Рецепт вранья - читать онлайн книгу. Автор: Одри Дивон cтр.№ 10

читать книги онлайн бесплатно
 
 

Онлайн книга - Рецепт вранья | Автор книги - Одри Дивон

Cтраница 10
читать онлайн книги бесплатно

В действительности — и в этом состояло главное отличие моего кино от нашей с Кароль реальной эскапады — нас с ней и на порог-то не пустили. «Извините, но здесь закрытая вечеринка».

Задребезжал телефон. Мне не требовались способности медиума, чтобы догадаться, что это Кароль, легка на помине. Она звонила два раза в неделю, якобы узнать, что новенького, а на самом деле — убедиться, что жизнь у меня бьет ключом так же бурно, как у нее, словно нас связывал пакт о равноправии: у меня ничего не происходит, у тебя ничего не происходит, всем на нас глубоко наплевать, потому-то мы и дружим. Когда я предложила встретиться в ближайшем баре и поговорить, она немного удивилась и, пожалуй, обеспокоилась. Но все же согласилась при условии, что это ненадолго, — ей завтра рано утром на работу, в библиотеку.

Я решила слегка приодеться, чтобы произвести на нее впечатление. Скинула халат и вынудила себя к героическому поступку. Я встала перед зеркалом. Фигура не то чтобы уродская, но какая-то недоделанная, что ли. Сильные плечи, тонкая талия. Задница вяловата. Тело, в котором отсутствует гармония между выпуклостями и впадинами, — как в музыкальной партитуре, подпорченной парой-тройкой фальшивых нот. Тело, лишенное внутреннего ритма, той органичности, которая позволила бы одним словом определить, на кого я похожа: спортивная, рыхлая, толстая или, например, безобразная. Я существовала в виде разрозненных деталей — красивая грудь, полноватые бедра. То же самое было и с лицом. Части головоломки не совпадали по размеру и занимали не свои места: крупный рот, большие светло-карие глаза в окружении темных теней.
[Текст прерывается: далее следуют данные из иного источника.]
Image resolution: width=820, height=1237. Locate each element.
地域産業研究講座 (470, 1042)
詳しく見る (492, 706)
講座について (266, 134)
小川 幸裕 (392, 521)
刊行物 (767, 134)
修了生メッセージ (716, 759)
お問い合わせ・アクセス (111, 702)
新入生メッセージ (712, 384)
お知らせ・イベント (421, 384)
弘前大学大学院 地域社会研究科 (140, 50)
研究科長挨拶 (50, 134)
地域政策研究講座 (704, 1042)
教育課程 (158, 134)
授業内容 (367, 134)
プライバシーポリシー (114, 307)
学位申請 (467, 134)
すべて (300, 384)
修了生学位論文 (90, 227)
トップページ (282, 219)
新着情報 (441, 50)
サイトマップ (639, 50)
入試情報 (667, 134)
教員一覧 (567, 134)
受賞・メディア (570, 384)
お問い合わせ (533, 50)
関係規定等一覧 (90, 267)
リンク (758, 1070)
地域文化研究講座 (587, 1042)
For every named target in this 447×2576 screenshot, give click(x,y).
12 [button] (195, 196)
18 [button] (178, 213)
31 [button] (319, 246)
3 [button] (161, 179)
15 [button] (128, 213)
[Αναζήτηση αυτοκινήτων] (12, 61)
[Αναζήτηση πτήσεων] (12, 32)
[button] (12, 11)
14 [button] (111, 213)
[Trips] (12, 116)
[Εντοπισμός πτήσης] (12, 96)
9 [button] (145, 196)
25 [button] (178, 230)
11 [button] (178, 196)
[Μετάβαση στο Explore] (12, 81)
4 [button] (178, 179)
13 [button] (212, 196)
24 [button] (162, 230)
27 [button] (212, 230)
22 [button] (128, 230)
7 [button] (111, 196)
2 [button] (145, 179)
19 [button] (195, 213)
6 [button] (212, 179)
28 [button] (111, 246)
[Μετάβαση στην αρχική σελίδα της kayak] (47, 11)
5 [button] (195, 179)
Более или менее симпатичной я находила себя только в три четверти оборота. Но вряд ли разумно рассчитывать, что сможешь общаться с людьми, постоянно стоя к ним в три четверти оборота. Я пошла и сняла с вешалки фисташково-зеленое шерстяное платье, легкомысленно купленное два года назад.


Кароль при виде меня скорчила рожицу. Я уселась напротив нее, вся во власти какого-то непонятного ощущения. «У тебя все нормально?» Я попыталась взглянуть на нас со стороны. Две тектонических плиты, две незыблемые каменные глыбы, намертво врезанные одна в другую. Однако в результате непредвиденного землетрясения, вызванного ураганом по имени Лола, наше взаимное положение чуть изменилось. Я на несколько сантиметров приподнялась над ней.

Странно выглядишь с этим конским хвостом, сказала она мне. А ногти-то, ногти! Да, я накрасила ногти красным лаком. Решила переодеться в девушку, чтобы посмотреть, каково это? Я отговорилась работой — дескать, это обязательное требование, иначе покупатели будут недовольны. Она-то, понимала я, не изменится никогда и вся, от бровей до босоножек, всегда будет такой, какая есть сейчас. Матовый тональный крем покрывал ее лицо словно плотная маска; по кривоватой улыбке нетрудно было догадаться, что она из тех людей, кто все делает наполовину. На ней был немного мешковатый свитер, по ее словам, делающий ее стройнее, — как будто нашелся бы безумец, способный увидеть за этим эстетическим саваном сирену! И тут на меня снизошло озарение. Я же ее ненавижу. Как символ всего самого отвратительного. Одного взгляда на ее лицо мне достаточно, чтобы в памяти всплыли тысячи часов, совместно убитых ни на что, на бегство от жизни, в убежище умных книжек, служивших нам культурным щитом. Мы обе — неудачницы, пожираемые небытием, жалкие создания с линией кардиограммы без единого зубца, готовые клиентки дома престарелых. Выигрывает та, кто финиширует первой! Мы оказались не в состоянии покинуть родительский дом, уехать из страны, да что там из страны — даже из своего района! Особенно — убила бы! — меня бесило это «мы». Я хотела разрубить наши судьбы и мечтала, что настанет день, когда, притворно мучимая угрызениями совести, я пошлю ей в стариковский приют коробку конфет на Рождество.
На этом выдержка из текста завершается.